Rodi(事業主:鈴木聡)は、対人認知デバッグアプリ「MADO(マド)」のiOS/Android版を9月に正式リリースした。同アプリは、ADHD・ASD・HSP・16タイプといった枠組みで語られてきた特性を横断して読み解き、診断名ではなく30の指標の濃淡として示すことで、人間関係の摩擦軽減を目指す。8月より先行公開されていたiOS版に続き、Android版が公開されたことで両OSでの提供が揃った。

診断名を出さず30の指標を「ひとつの窓」として可視化

MADOは、80の設問から導かれた30の指標を「実行機能」「感覚処理」「社会認知」「構造化」「情動制御」の五つの領域に分類し、その濃淡を窓のかたち・景色・色・飾りへと変換して表示する。組み合わせは640万通りにおよび、同じ窓は生まれにくいつくりとなっている。

同アプリが診断名を出さない理由として、ラベルが先行することで自己理解が狭まることを防ぐ意図がある。結果画面には診断名などのラベルを表示せず、指標はすべて両極で示され、数値が低いことも「足りない」ではなく反対側の性質が満ちている状態として扱われる。

なお、MADOは医学的な診断・治療・予防を目的としたものではなく、医療機器でもない。分析手法については特許出願中としている。

当事者視点で設計された8つのアプローチ

アプリ内には、制作者自身の葛藤やニーズに基づいて設計された以下の機能が搭載されている。
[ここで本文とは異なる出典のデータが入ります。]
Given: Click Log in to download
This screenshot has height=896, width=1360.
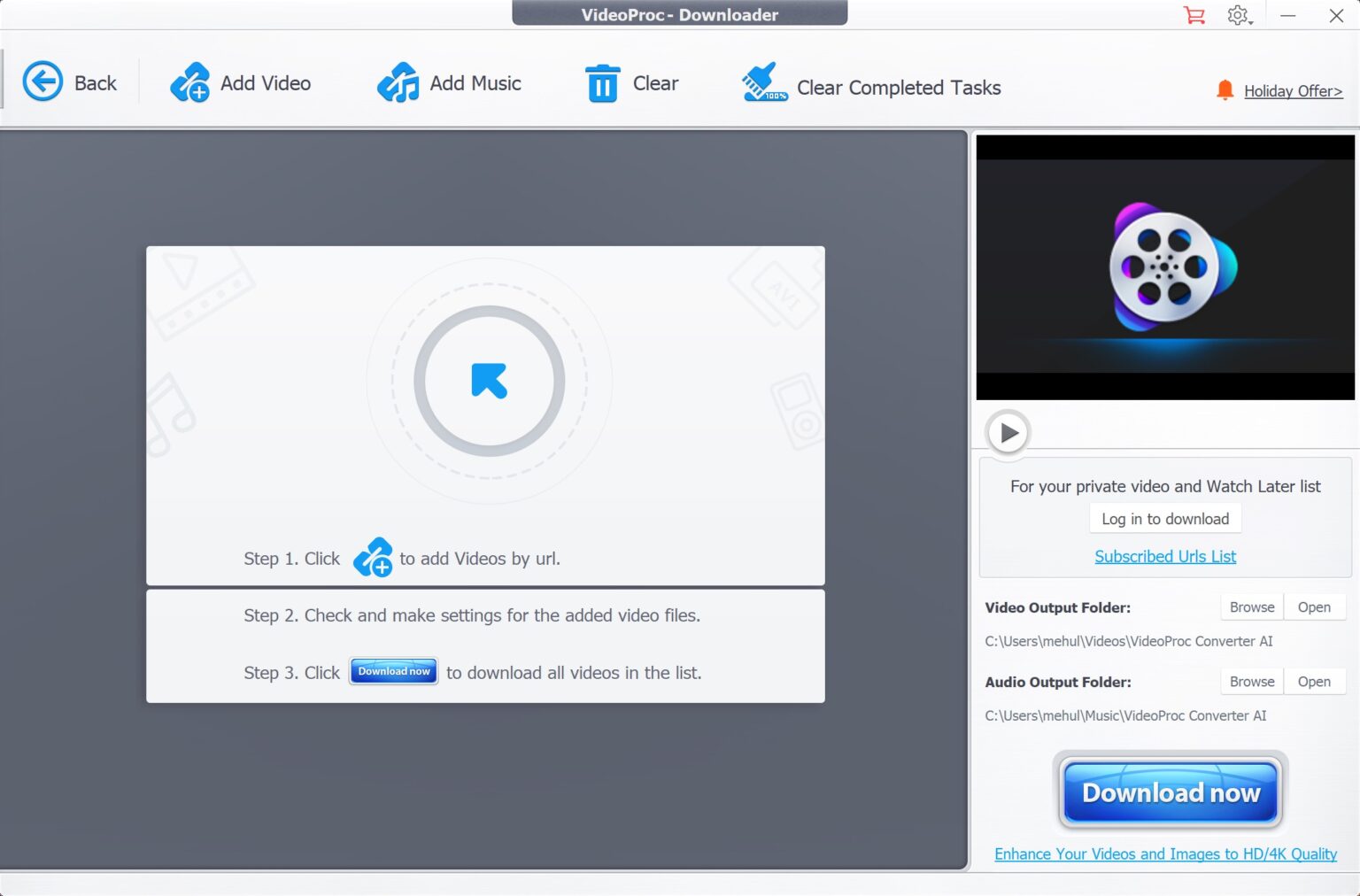Looking at the screenshot, I should pyautogui.click(x=1164, y=518).
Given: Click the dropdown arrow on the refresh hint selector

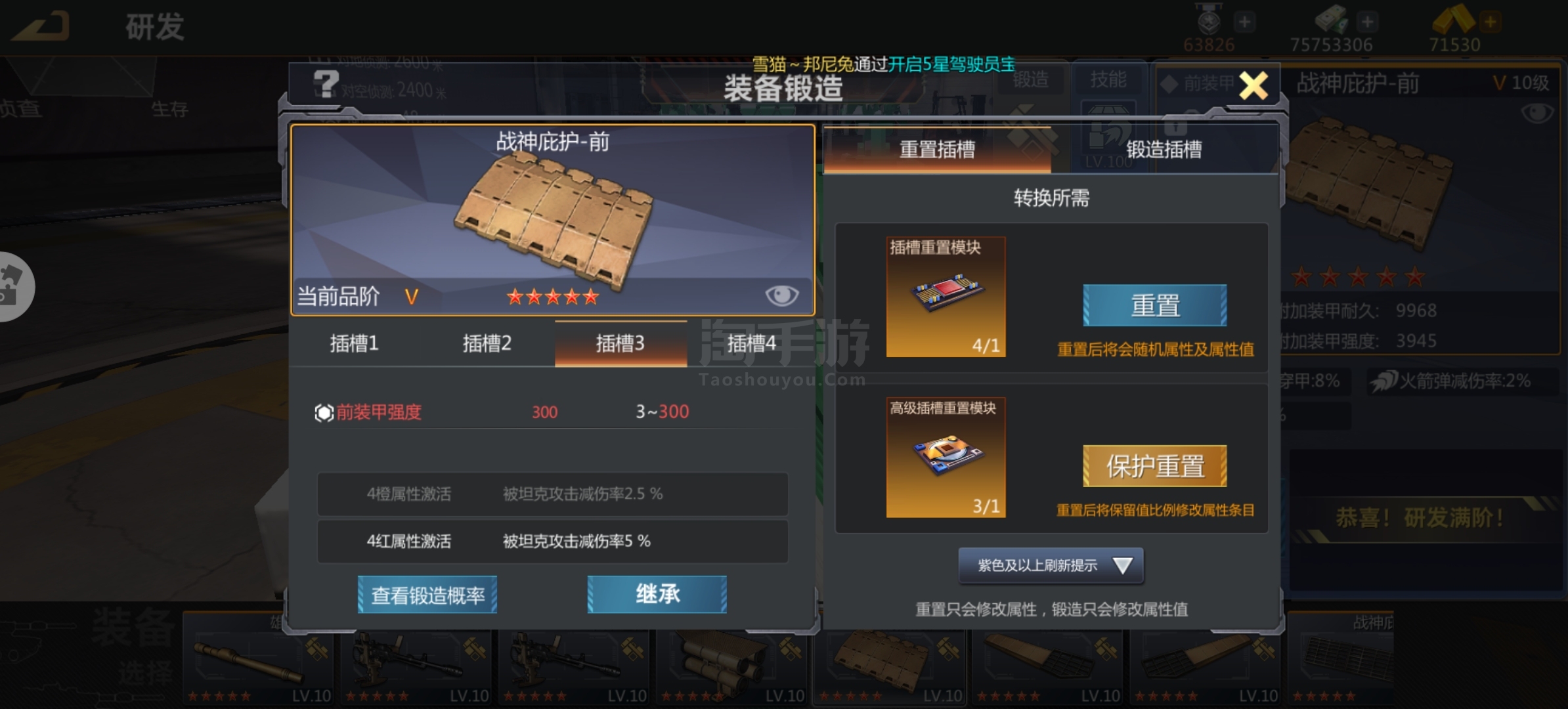Looking at the screenshot, I should [1122, 565].
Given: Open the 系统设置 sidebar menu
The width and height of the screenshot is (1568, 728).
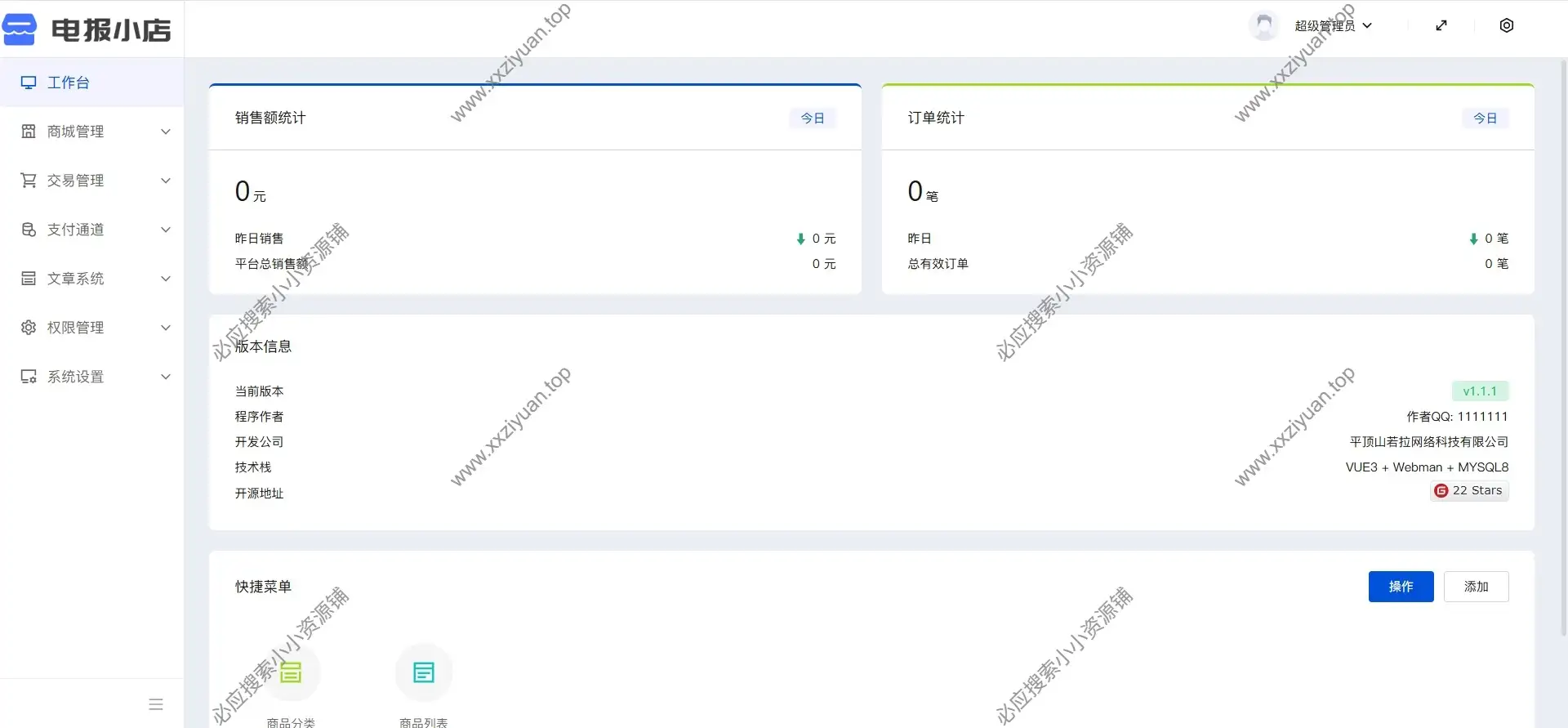Looking at the screenshot, I should (x=75, y=377).
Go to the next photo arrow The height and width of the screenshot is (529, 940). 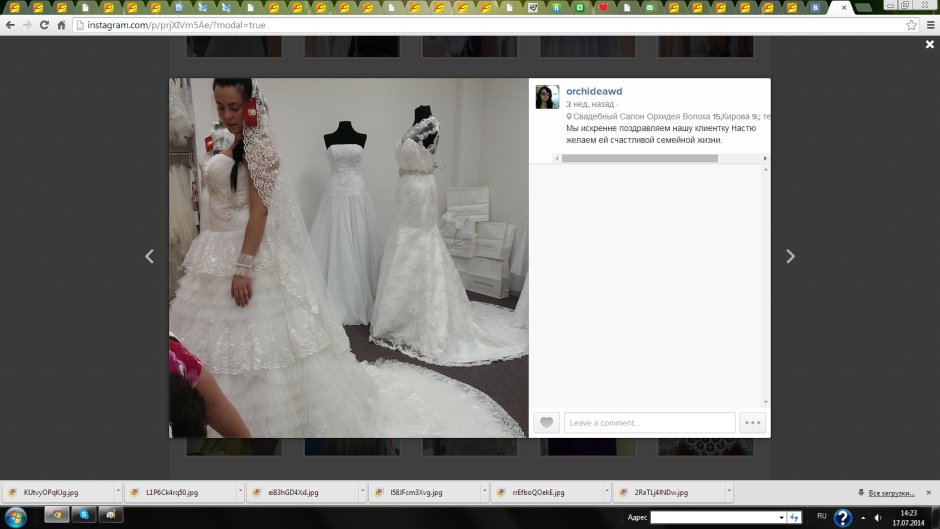point(790,257)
  • ADHD・ASD・HSP・16タイプなどを重ね合わせて構造化する「複合分析」
  • 2人の特性パラメータを並べて摩擦のポイントを客観視する「比較分析」
  • 相手の行動傾向から推測して仮の比較が行える「仮想分析」
  • 自分の思い込みとリアルな結果の差分を比較する機能
  • 分析結果を簡単にやり取りできる「データ受け渡し機能」
  • 開示範囲を自分でコントロールできる「相互バイオリズム表示」
  • 未知の思考パターンをエンタメ感覚で理解・コレクションできる「パーツ図鑑」
  • AIに手紙を渡して2人の間に起きていることを分析する「AI相談機能」

開発背景と「窓」に込められた距離感

厚生労働省の「生活のしづらさなどに関する調査」によると、発達障害と診断された人は平成28年の約48万人から令和4年の約87万人へと増加している。また、診断には至らないものの特性を持つ、いわゆる「グレーゾーン」の人は約10人に1人ともいわれる。

開発者自身もADHDの強い特性やASD傾向などを抱え、「感情的な共感」の難しさから生きづらさを感じていた経験を持つ。中立な第三者のデータによって自身の特性を客観的に知ることで納得感を得た体験が、開発の原点となった。
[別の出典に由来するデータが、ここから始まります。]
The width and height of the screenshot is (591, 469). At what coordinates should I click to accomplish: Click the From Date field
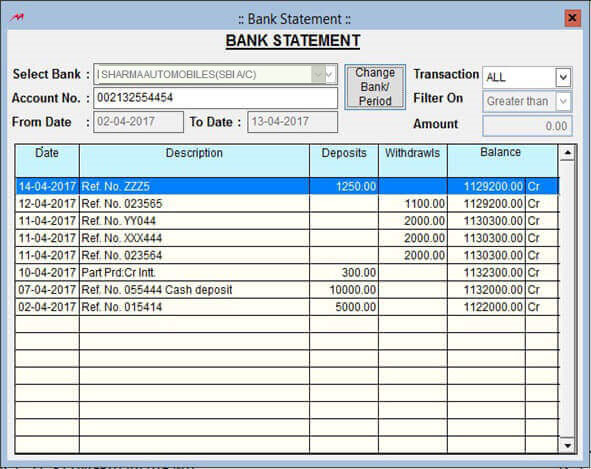click(138, 122)
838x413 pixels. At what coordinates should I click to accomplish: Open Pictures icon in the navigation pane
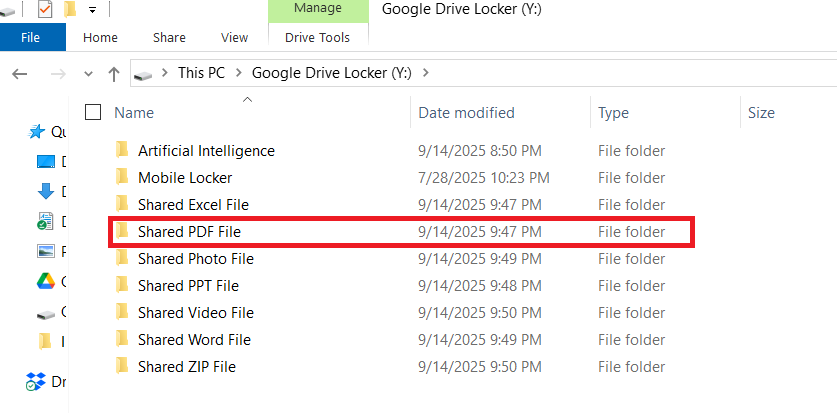click(45, 251)
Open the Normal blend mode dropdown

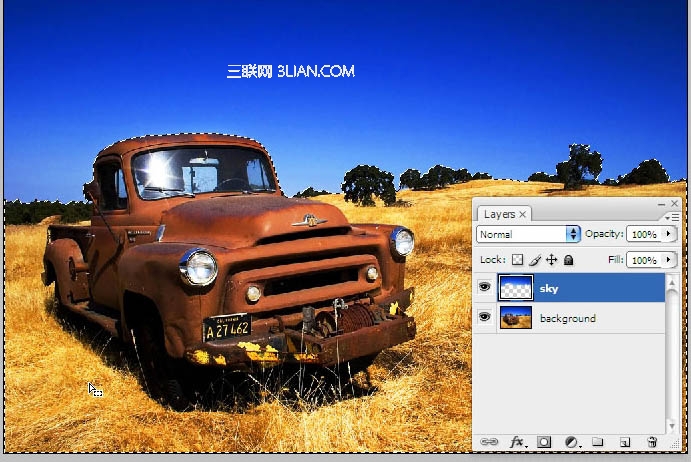click(528, 234)
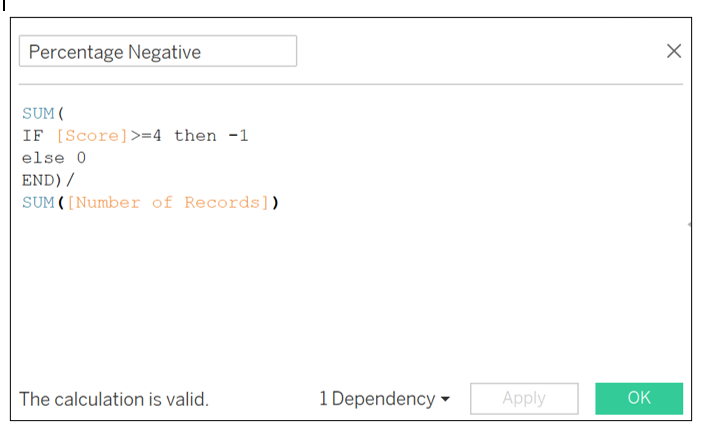Expand the function list arrow on right edge

click(689, 225)
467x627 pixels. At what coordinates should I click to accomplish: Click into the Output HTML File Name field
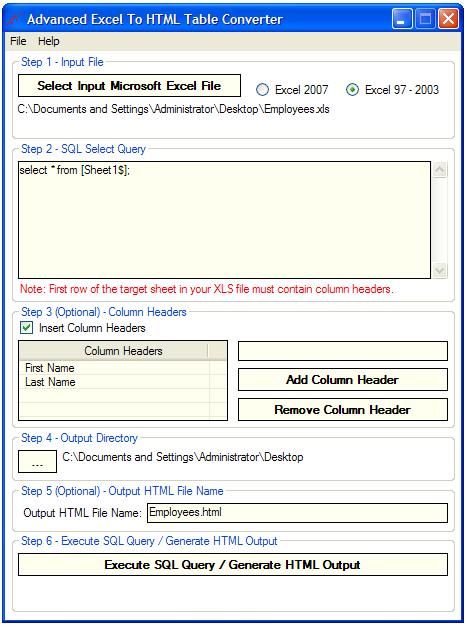pyautogui.click(x=297, y=513)
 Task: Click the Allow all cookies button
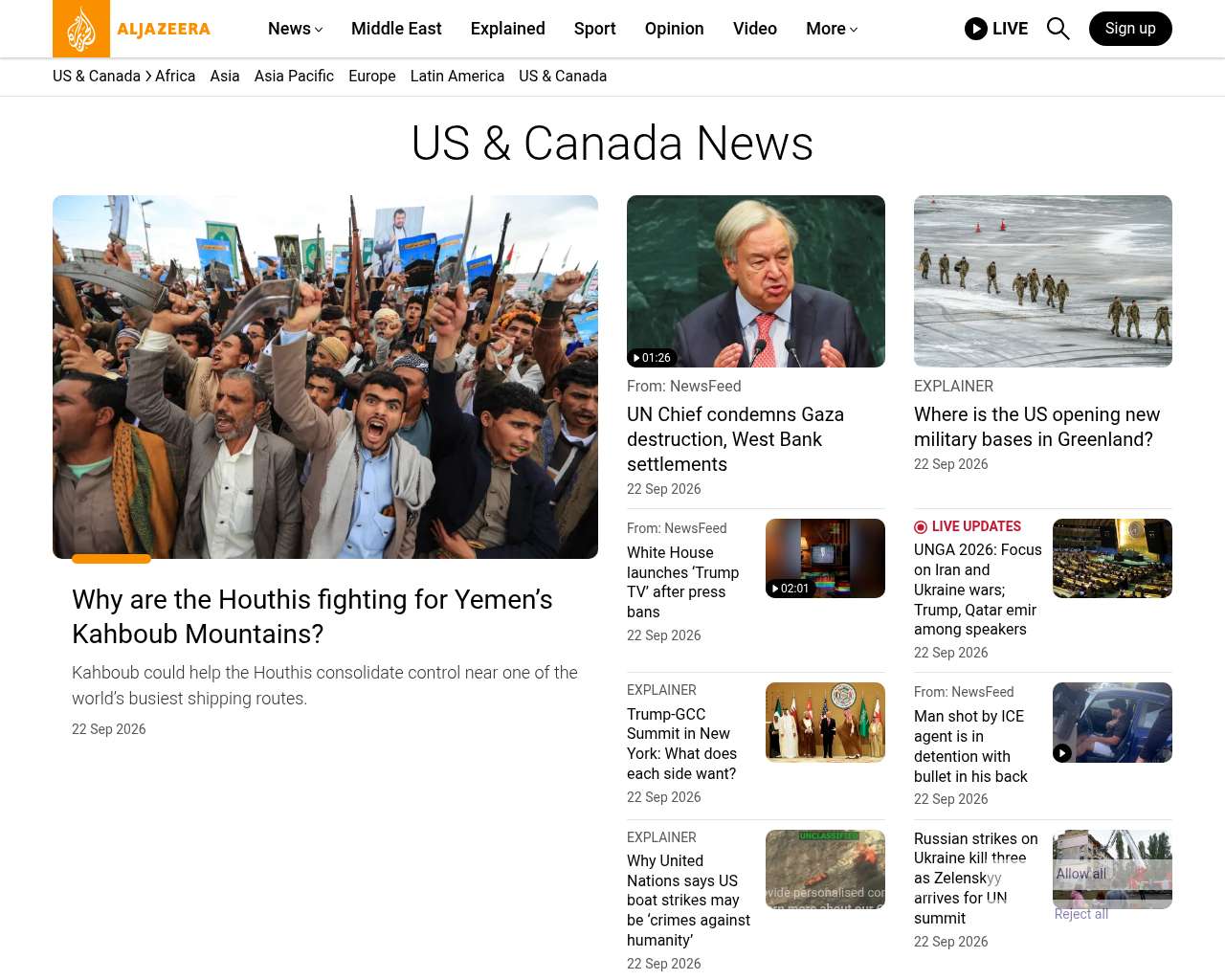click(x=1081, y=874)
アプリのコンセプトには、認知科学における「二重共感問題(Double Empathy Problem, Milton 2012)」の考え方が反映されている。すれ違いは一方の欠陥ではなく双方向の問題であるという視点から、ドアのように踏み込むのではなく、窓のようにお互いが自分の場所に立ったまま理解をやり取りする距離感を提案している。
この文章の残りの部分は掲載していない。